Since, I'm in New York, I think I'm safe. Have I got this correct? I'm not in a community property state, so I'm not liable. I'm considering consulting with a lawyer further. As far as the "debt validation" portion, I got one of those lawyer/collector letters stating the debt owed and if I didn't respond in so many days, they will assume the debt is valid. I didn't respond, so I think I can't do the "formal request" in writing.

I do have another question concerning my situation that I'm hoping still qualifies to be included in this thread.

If I can't be touched and they sue my wife (e.g. file a judgement), what are the extenuating ramifications? I'll give you a little background.
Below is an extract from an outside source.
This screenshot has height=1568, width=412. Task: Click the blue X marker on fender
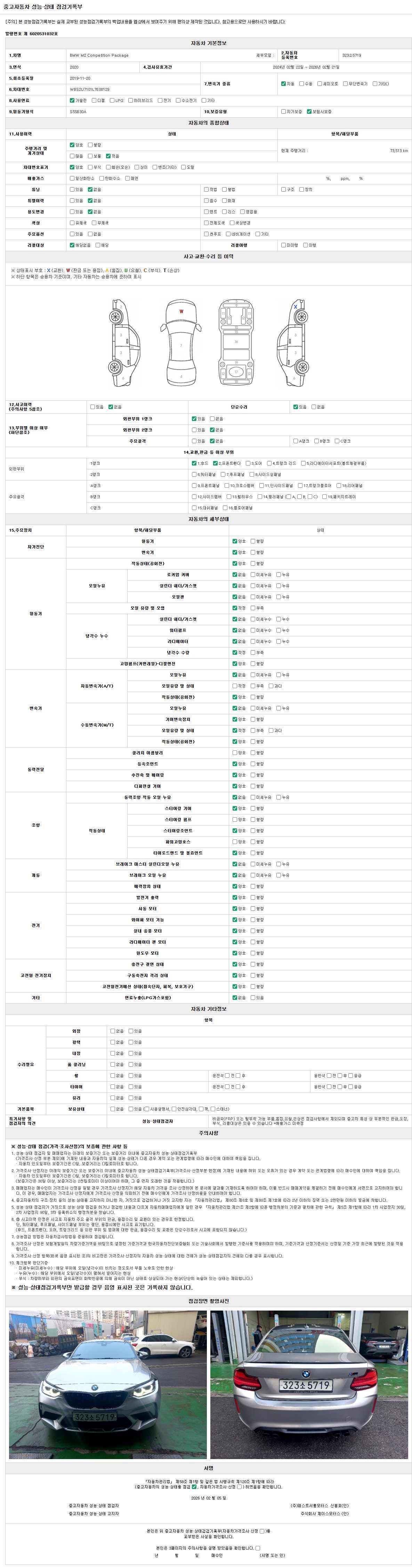pos(295,307)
My wife has no income (no job), she's a stay at home mom

The only checking/bank account we have is in my name (no joint checking), so they can't go after that.

We have a car, but again, it's in my name, her name is nowhere on the contract.
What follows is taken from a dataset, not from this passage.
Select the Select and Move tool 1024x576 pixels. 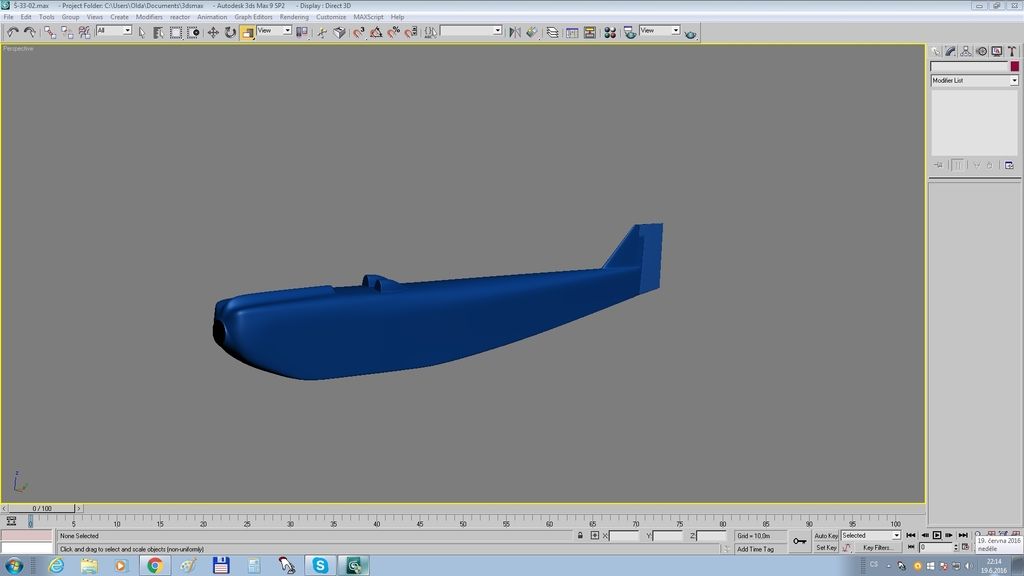coord(213,32)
She has no viable assets, inheritances, trusts, etc to speak of.

In short, she has nothing they can "go after". With this being the case, what would they do after realizing that? I was told by a friend that they will still file the judgment and let it "sit in place" until such time when she gets something they can go after. Other than that, they currently have no resources (from my wife) at their disposal that they can get their hands on legally. Am I correct concerning this?

What are the other "hidden costs" of having a judgement? I plan on buying a home in my name (I'm the only one employed), so I don't think her situation will be a hindrance. I certainly don't want it to get to that point, but they want half or nothing. At least that where it seems to be going. I simply cannot do that at the moment. If they file a final judgement, can the interest on the account still accrue? Do they bundle in their legal costs to file the judgement in the amount owed as well? Even if they went that route (the worst case scenario), I STILL have the chance of settling the account. I was also told that a great deal of the time, they don't sue, only because the time, energy, and effort involved isn't worth the endeavor. That doesn't sound right to me, but I have heard it in more than one circle of conversations.

I want to thank everyone who has helped me so far. It's a long road ahead, but this board makes me feel better about it! As always, I welcome any or all thoughts on this.